Descrição de chapéu Eleições EUA 2020

Em 1ª aparição como vice de Biden, Kamala Harris diz que EUA clamam por liderança

Senadora criticou resposta de Trump à pandemia e disse que está 'pronta para trabalhar'

Belo Horizonte

Em sua primeira aparição pública como candidata a vice-presidente na chapa de Joe Biden, nesta quarta-feira (12), a senadora pela Califórnia Kamala Harris afirmou que os EUA "clamam por liderança" e criticou o presidente Donald Trump por sua gestão da pandemia do coronavírus.

"Os Estados Unidos clamam por liderança, mas temos um presidente que se preocupa mais consigo mesmo do que com as pessoas que o elegeram, um presidente que está tornando cada desafio que enfrentamos ainda mais difícil de resolver", disse ela.

Biden, que desafiará Trump nas eleições de novembro, iniciou seu discurso elogiando a história de vida da escolhida, que foi procuradora-geral da Califórnia antes de ser eleita para o Senado.

 O ex-vice-presidente Joe Biden apresenta sua vice, Kamala Harris, em primeiro evento conjunto de campanha em Wilmington, Delaware
O candidato democrata à Presidência, Joe Biden, apresenta sua vice, Kamala Harris, em primeiro evento conjunto de campanha em Wilmington, em Delaware - Olivier Douliery/AFP

Kamala é filha de imigrantes: sua mãe nasceu na Índia, e seu pai, na Jamaica.

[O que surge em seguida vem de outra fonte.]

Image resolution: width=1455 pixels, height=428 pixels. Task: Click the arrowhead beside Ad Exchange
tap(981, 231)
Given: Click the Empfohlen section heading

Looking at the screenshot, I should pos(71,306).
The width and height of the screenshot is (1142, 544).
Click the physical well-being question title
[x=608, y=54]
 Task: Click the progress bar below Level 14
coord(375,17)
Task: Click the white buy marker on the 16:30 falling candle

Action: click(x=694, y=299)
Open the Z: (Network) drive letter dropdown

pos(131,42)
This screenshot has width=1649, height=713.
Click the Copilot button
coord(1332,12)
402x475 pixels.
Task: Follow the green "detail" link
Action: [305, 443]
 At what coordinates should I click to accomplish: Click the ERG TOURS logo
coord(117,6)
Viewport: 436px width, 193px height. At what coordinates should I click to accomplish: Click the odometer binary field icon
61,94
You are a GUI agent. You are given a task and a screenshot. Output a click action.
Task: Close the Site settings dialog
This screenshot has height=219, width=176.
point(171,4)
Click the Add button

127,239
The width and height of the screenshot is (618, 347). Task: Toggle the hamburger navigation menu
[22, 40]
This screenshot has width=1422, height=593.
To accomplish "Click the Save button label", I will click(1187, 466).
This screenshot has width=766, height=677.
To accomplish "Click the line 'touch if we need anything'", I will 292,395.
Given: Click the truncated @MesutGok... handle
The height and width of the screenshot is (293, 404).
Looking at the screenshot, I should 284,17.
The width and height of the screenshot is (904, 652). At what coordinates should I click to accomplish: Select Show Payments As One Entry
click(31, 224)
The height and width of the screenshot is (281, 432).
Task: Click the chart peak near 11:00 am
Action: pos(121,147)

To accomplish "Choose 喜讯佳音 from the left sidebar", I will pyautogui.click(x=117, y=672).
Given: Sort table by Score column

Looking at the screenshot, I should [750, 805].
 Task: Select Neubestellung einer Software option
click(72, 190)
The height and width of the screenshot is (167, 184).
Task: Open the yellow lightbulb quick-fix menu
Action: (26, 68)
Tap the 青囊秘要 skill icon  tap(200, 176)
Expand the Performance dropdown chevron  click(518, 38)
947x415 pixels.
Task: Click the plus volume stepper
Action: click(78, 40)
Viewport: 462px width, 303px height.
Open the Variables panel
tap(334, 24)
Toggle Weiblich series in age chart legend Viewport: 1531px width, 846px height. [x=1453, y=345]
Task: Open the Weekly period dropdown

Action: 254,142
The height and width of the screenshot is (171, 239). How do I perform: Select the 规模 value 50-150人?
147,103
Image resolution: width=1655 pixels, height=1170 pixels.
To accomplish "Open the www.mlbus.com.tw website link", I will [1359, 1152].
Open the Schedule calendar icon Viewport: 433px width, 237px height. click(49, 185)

Ela é a primeira negra e a primeira asiática-americana a disputar uma eleição presidencial nos EUA por um dos dois principais partidos.

"Kamala sabe pessoalmente como famílias de imigrantes contribuem para o nosso país, assim como os desafios de crescer nos EUA sendo negra e indo-americana", disse Biden.

Ao anunciá-la, na terça (11), a campanha do democrata acenou aos eleitores jovens, que procuram uma plataforma mais progressista, além de atender a demandas dos eleitorados negro e feminino, que pressionavam por uma vice com esse perfil.

Outro aspecto que pesou na decisão foi a idade de Kamala —com 55 anos, espera-se que ela rejuvenesça a chapa. Biden, 77, será o presidente mais velho dos EUA, se vencer, e provavelmente não disputaria uma reeleição em 2024.

Ainda em referência a suas origens, Kamala contou que seus pais se conheceram após se envolverem no movimento pelos direitos civis dos anos 1960.

"Depois das primárias mais competitivas da história, o país recebeu uma mensagem retumbante de que Joe era a pessoa para nos liderar [...]. E faço isso lembrando de todas as mulheres heroicas e ambiciosas que vieram antes de mim, cujo sacrifício, determinação e resiliência tornam minha presença aqui hoje ainda possível", disse. A senadora afirmou que estava "pronta para trabalhar".

Kamala também pediu aos americanos que "votem como nunca antes, porque precisamos de mais que uma vitória no dia 3 de novembro".

Em meio à pandemia do novo coronavírus, muitos estados adotarão o voto por correspondência, e democratas temem que um baixo comparecimento comprometa o desempenho da chapa.

"Precisamos [ganhar] um mandato que prove que os últimos anos não representam quem nós somos nem quem aspiramos ser."

A senadora se lançou pré-candidata à Presidência no fim de janeiro de 2019 e participou de cinco debates antes de se retirar da disputa, em dezembro. Em março deste ano, ela endossou a candidatura de Biden.

O evento ocorre poucos dias antes de o ex-vice aceitar formalmente a indicação de candidato à Presidência na convenção do Partido Democrata, agendada para a próxima semana. Grande parte do evento será virtual devido à pandemia do coronavírus.

Doações de Trump

Antes de Kamala ganhar projeção nacional como senadora, o presidente Trump e sua filha Ivanka apoiaram a candidatura da democrata em duas eleições da procuradoria-geral da Califórnia, segundo a Bloomberg.

Em 26 de setembro de 2011, Trump doou US$ 5 mil (R$ 27.180, no câmbio atual). Dois anos depois, em 20 de fevereiro de 2013, desembolsou mais US$ 1 mil (R$ 5.436) para a campanha de reeleição, e Ivanka, US$ 2.000 (R$ 10.870), segundo registros eleitorais.​

Um porta-voz de Kamala afirmou ao jornal Sacramento Bee que ela doou os US$ 6.000 de Trump a uma ONG que defende direitos de centro-americanos em 2015, quando lançava sua campanha ao Senado.